◆ **WORK INSTRUCTIONS**
Using the records that follow, reproduce exactly the lines starting at the line containing "You are a computer-use agent." and ending at the line containing "Click the money.png". Include both end lines and no pictures.

◆ **MATERIAL FOR THIS EXERCISE**
|---|

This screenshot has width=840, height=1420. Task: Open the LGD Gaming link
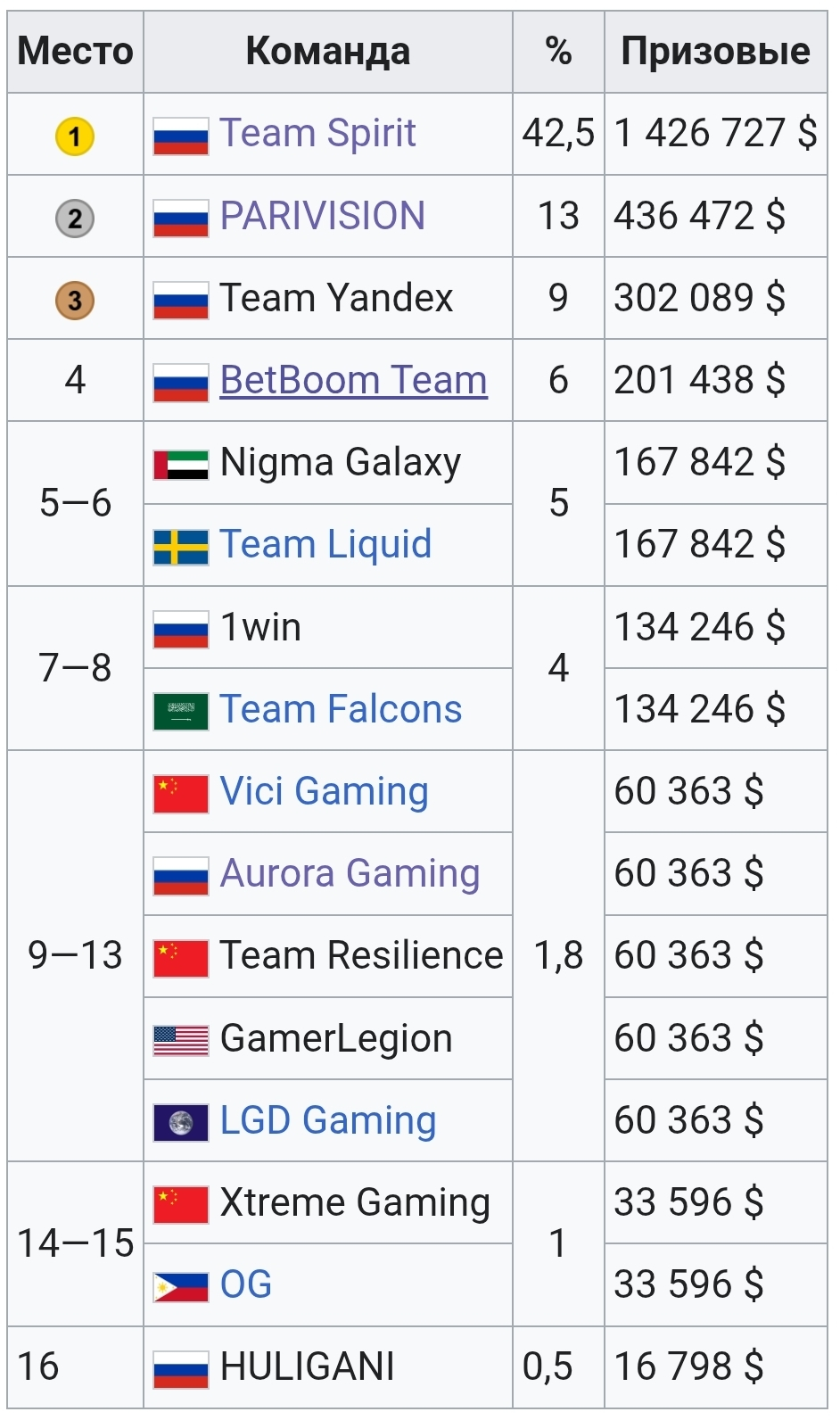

|---|

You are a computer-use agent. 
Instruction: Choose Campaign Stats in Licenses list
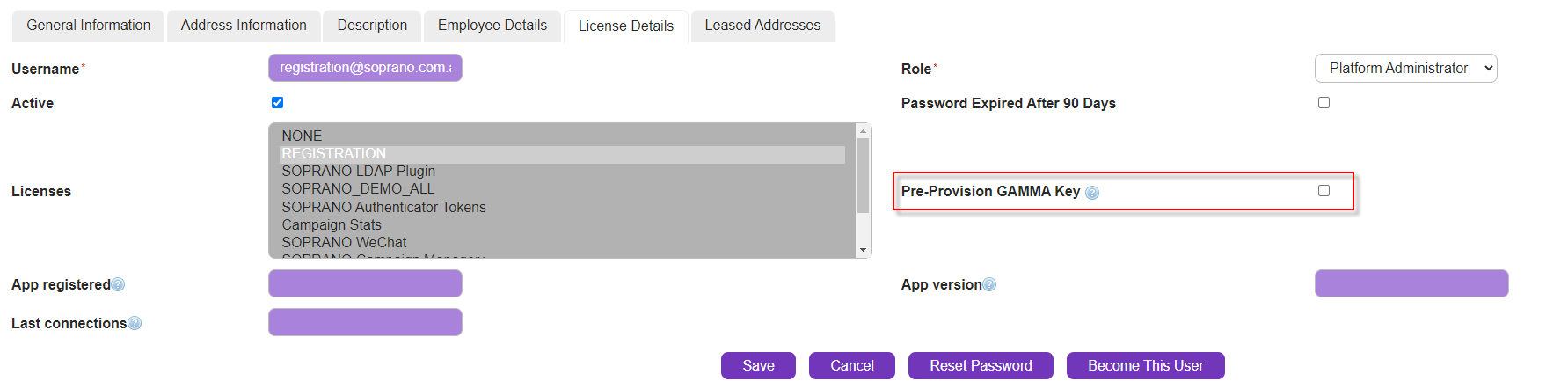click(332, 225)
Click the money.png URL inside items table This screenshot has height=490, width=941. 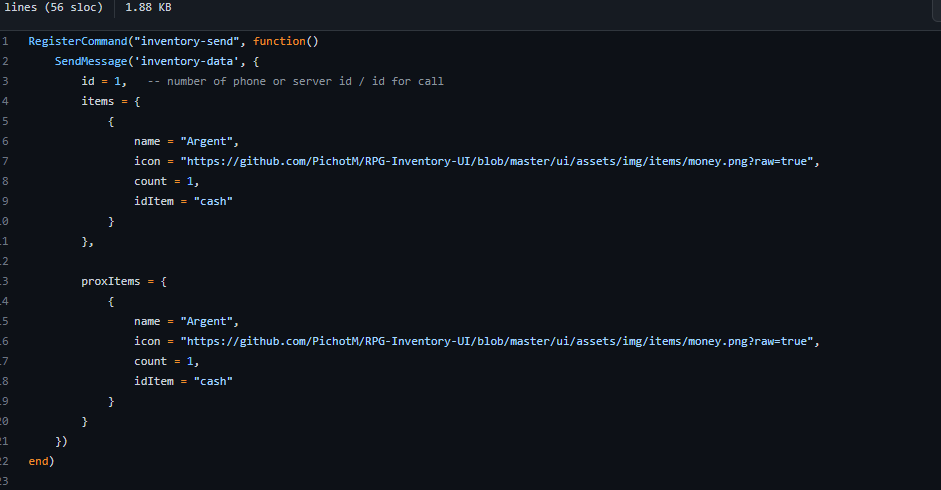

|---|

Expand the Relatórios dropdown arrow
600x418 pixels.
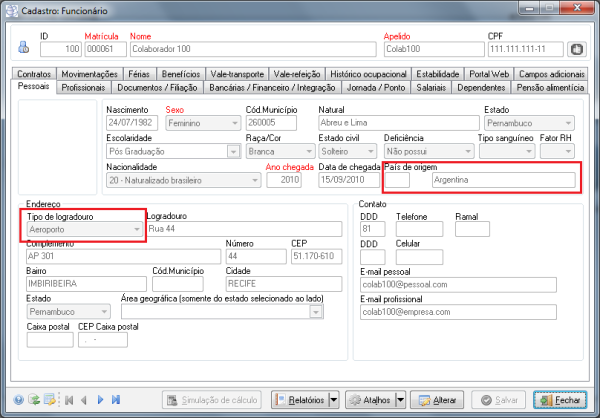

|---|

◆ **OUTPUT OF THE TASK**
You are a computer-use agent. 
Instruction: Choose Campaign Stats in Licenses list
click(332, 225)
Click the money.png URL inside items table This screenshot has height=490, width=941. 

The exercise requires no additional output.